Using the entries that follow, report the number of lines that include the string "This", without any other text.

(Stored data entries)
::::::::::

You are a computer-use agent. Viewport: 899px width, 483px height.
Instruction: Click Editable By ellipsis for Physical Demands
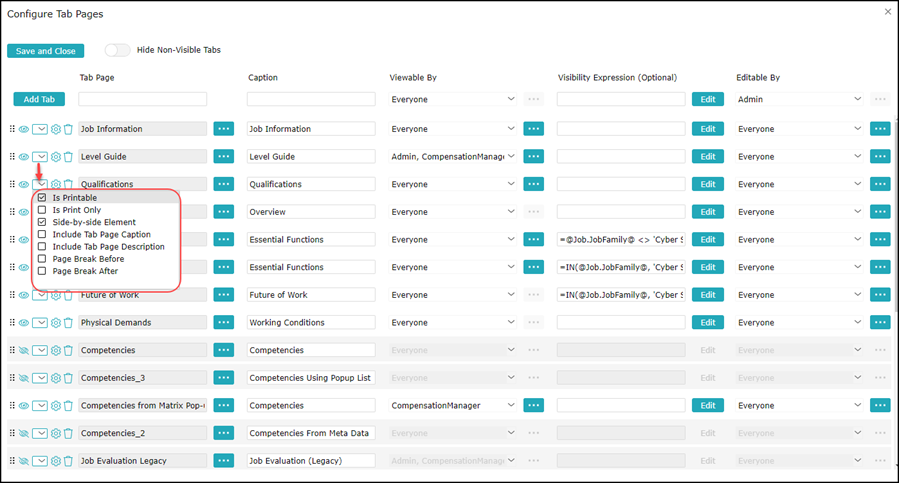(879, 323)
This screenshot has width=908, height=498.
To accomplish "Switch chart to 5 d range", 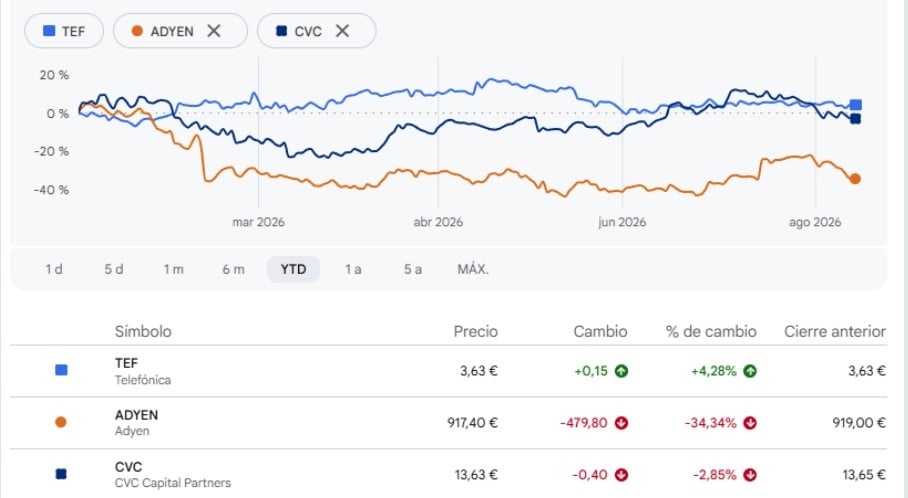I will 114,269.
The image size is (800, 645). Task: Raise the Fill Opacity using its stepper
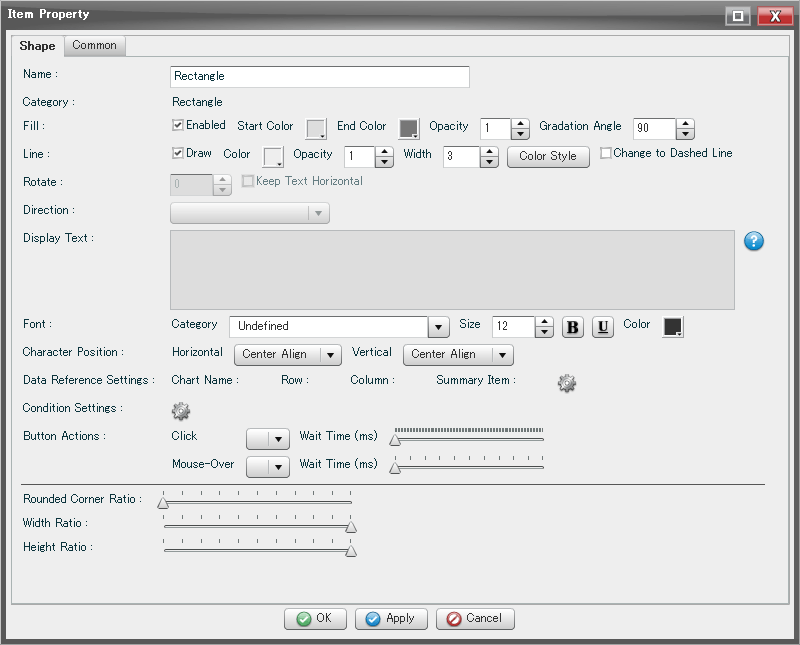point(520,122)
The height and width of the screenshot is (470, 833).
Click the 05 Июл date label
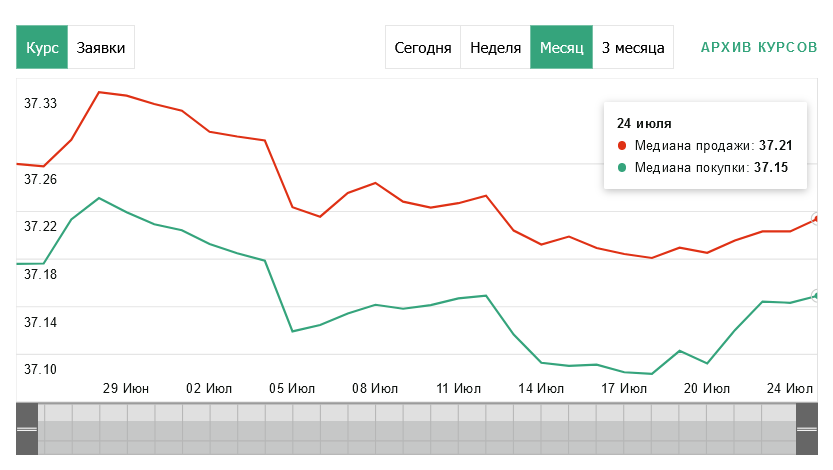coord(293,387)
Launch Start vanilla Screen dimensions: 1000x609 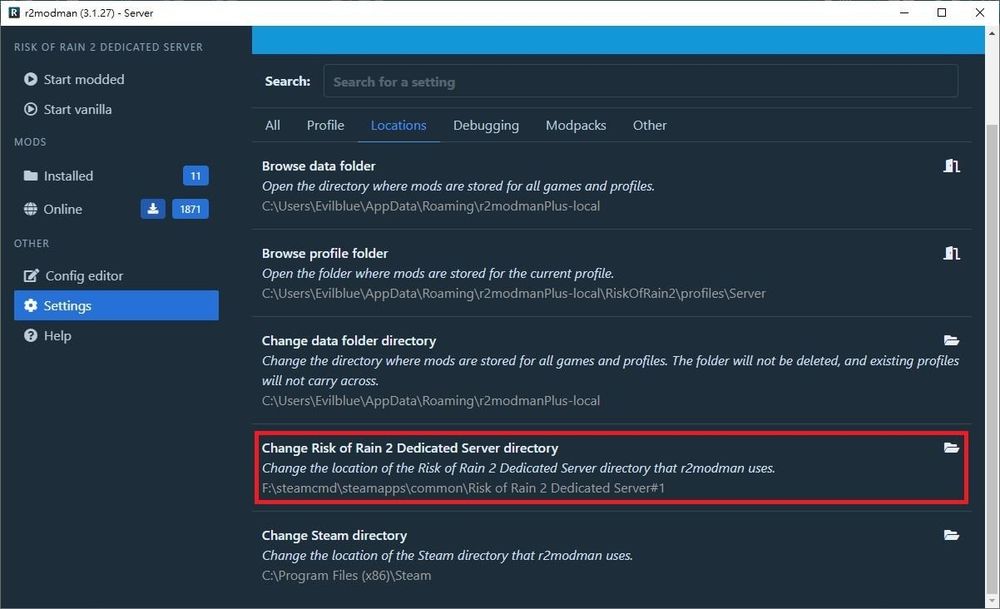click(77, 109)
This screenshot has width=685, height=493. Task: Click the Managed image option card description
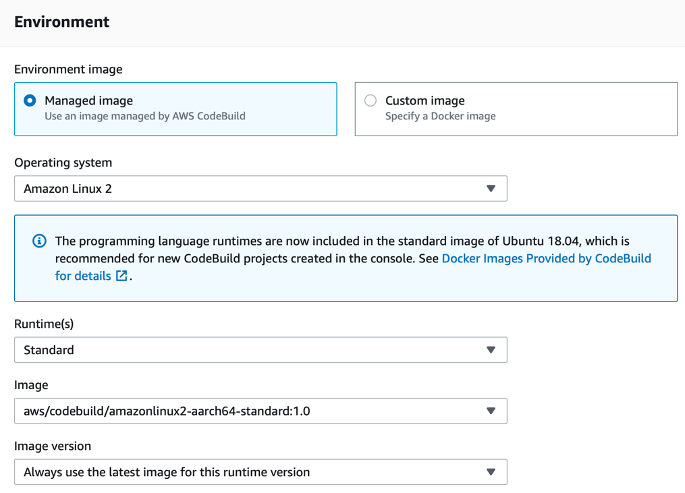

::::::::::

RESULT
2